My sister-in-law is a HUGE Jeff Gordon fan. I’d get this dress for her, but I don’t hate her quite *that* much.
Sheeesh … I’m still trying to find the “curved silhouette” produced by those little darts and ties.
Nope ….. blew the pic up to fill my screen and I still can’t find it.
The only way you could achieve a ‘curved sihouette’ in that thing would be if Marilyn Monroe were wearing it. And she wouldn’t be caught dead dressed in it (pun fully intended)
Can you just imagine what this girl could achieve on an island with 12 tribe members and all those “Survivor” buffs at her disposal ?
@#34 crazybirdlady: I’ve just peed my pants laughing so hard at you avatar pic – brilliant, just brilliant !
I thought Halloween was in October..
Also, the classy background…. just beautiful <3
Hmm, I’m not really a fan of Jeff Gordon. Can I special order one with my favorite racer’s number on it?
From her website, “My recycled garments transform the old and ordinary into new and extraordinary!”
Translation: “I take random crap from the floor of my closet and sew it together for a new look just for you!”
You wouldn’t want glaucoma because that means your peripheral is blurred or gone and then you would have to look at this in the center. Definitely would need macular degeneration – then the entire center of vision is gone!!
She went to all that trouble to create a curved silhouette yet didn’t bother to hem the sleeves? Oh, of course, rolled up is better to hide stuff in. ’nuff said.
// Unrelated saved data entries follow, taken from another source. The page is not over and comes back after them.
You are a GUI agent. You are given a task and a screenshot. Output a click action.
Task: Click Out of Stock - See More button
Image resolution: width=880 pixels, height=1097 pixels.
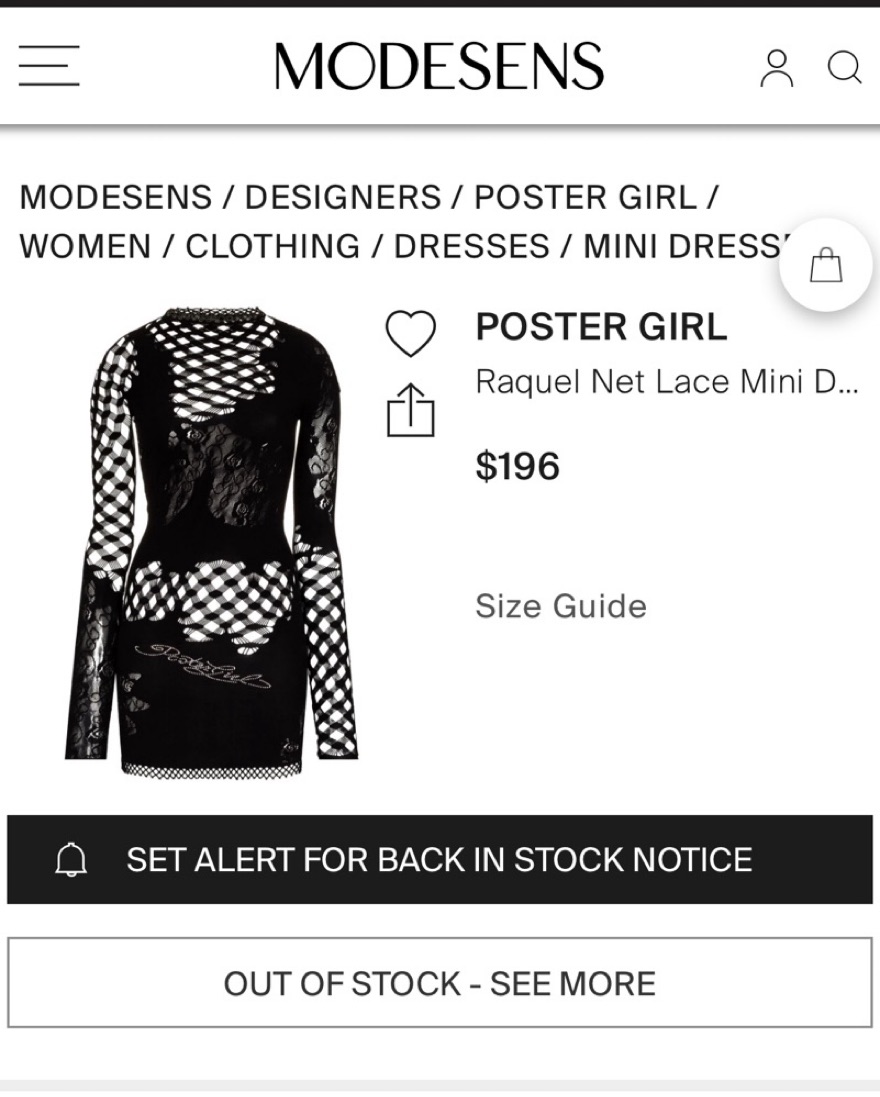tap(440, 983)
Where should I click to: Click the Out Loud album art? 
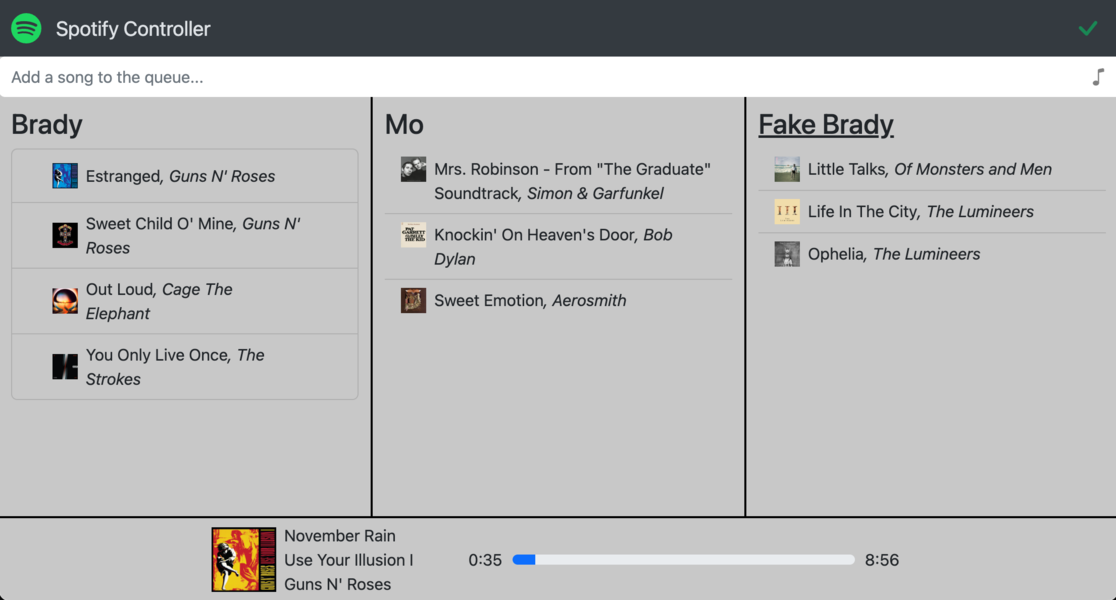tap(65, 301)
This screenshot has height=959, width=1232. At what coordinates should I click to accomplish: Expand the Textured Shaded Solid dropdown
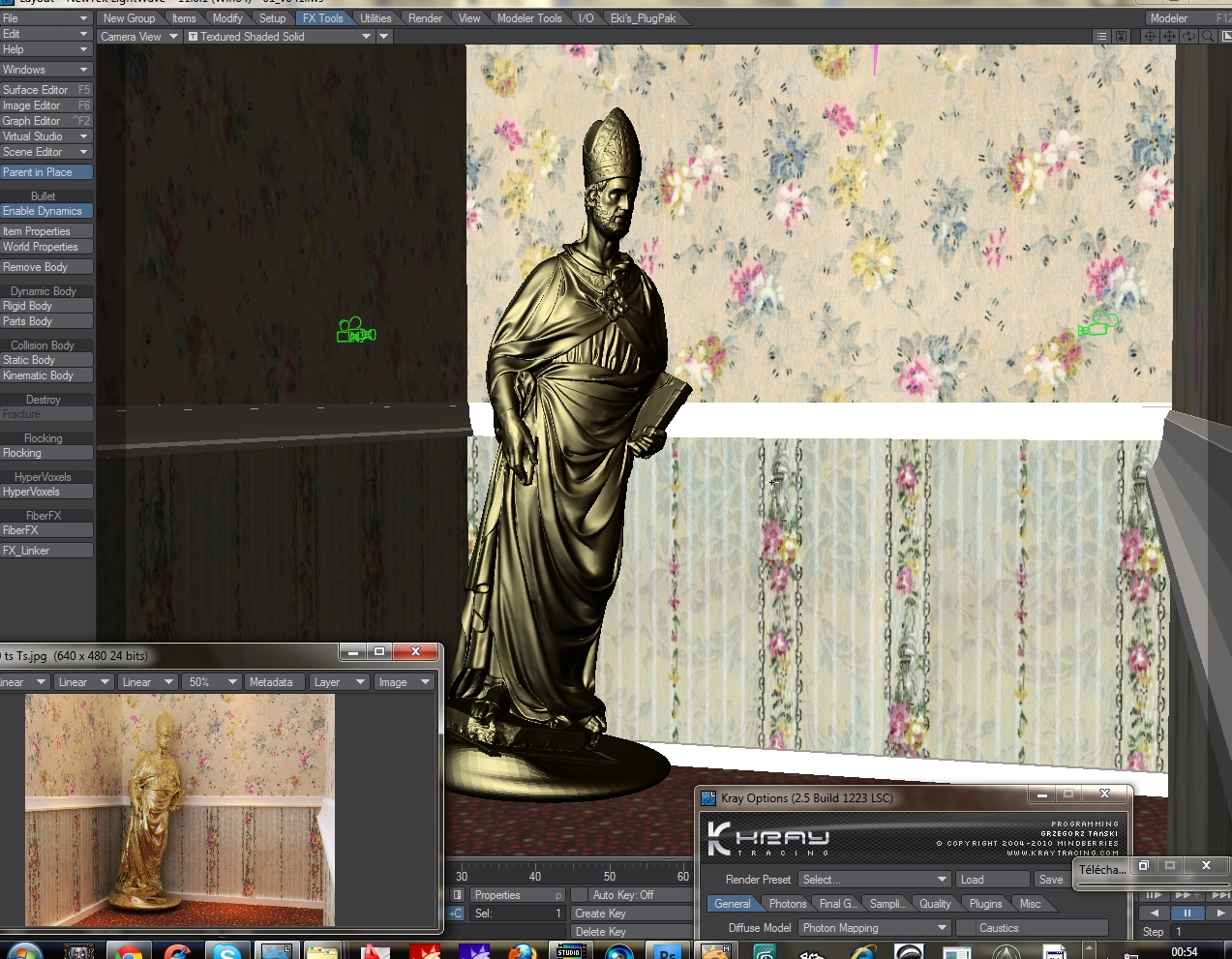pos(366,37)
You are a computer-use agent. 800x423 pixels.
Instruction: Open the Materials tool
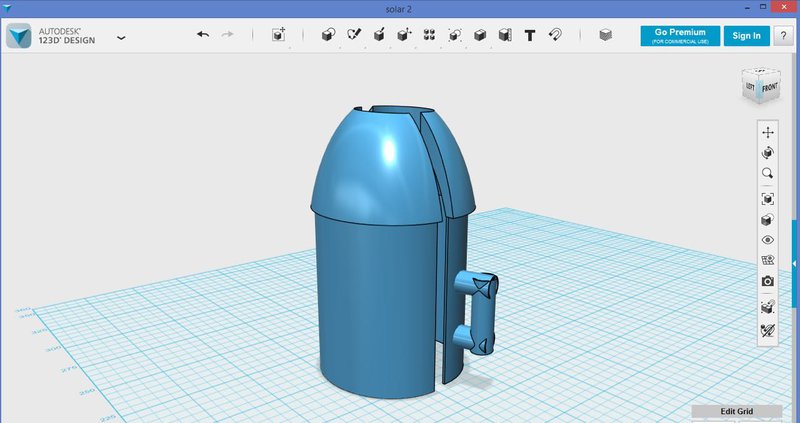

The sad part is I’m trying to figure out what color crocs would go best
Hmmm… I checked out her store. Instead of Nascar and patchwork crap in front of that “couch” and curtains… with every new click to the next picture I kept expecting to see a belly dancer, couscous, and a hookah.
That dress is horrifying in every sense of the word.
$27 for a shop rag? I can makes one fo free in my garage!
hotdogs,I’m thinking camo crocs would look best. Or safety orange.
Where are the shotgun shell earrings? This outfit can’t be complete without them.
What IS that in the background,anyway?
I would suspect this of being a joke if the seller didn’t have a whole line of equally awful clothes in her etsy store. There is a certain sincerity to her offerings – I believe she really does think these are attractive. Possibly she wears these clothes herself. And that makes me profoundly sad, somehow.
All silly assed NASCAR fans should be forced to wear these.
Is this what happens when you combine those modest-dressing folks and NASCAR?
That house looks like they are attempting a Moroccan theme. I’m sensing a new design trend: the Moroccan Hillbilly.
this dress has not yet been bought yet! omg!